Work item -> Every line that holds the word "computer" needs to be copied from the data below.

Available data ->

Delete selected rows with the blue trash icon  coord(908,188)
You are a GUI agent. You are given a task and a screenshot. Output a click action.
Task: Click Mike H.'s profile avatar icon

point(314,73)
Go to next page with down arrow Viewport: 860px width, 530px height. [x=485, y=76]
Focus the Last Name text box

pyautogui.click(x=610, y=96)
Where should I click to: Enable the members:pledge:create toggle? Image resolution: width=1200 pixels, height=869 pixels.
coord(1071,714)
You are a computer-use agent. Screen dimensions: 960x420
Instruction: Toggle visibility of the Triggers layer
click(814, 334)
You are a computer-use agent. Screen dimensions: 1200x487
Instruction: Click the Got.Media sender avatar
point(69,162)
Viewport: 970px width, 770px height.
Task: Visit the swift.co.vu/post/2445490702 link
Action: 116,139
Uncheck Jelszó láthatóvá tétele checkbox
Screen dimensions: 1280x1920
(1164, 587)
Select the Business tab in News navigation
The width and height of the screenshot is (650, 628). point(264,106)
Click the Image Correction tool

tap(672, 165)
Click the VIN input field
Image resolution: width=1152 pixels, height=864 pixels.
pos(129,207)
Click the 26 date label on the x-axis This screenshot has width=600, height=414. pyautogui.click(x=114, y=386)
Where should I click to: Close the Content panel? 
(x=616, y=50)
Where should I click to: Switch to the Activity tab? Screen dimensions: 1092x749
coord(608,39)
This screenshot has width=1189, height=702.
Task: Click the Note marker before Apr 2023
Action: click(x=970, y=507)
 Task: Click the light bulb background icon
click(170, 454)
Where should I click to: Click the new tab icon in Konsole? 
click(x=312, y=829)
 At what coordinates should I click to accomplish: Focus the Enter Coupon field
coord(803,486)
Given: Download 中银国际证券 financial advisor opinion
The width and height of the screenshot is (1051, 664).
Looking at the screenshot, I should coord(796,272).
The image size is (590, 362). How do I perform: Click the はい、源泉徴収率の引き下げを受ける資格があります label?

Answer to the exercise ->
You are a computer-use agent. Screen dimensions: 960x420
You are a computer-use agent. Screen dimensions: 1200x487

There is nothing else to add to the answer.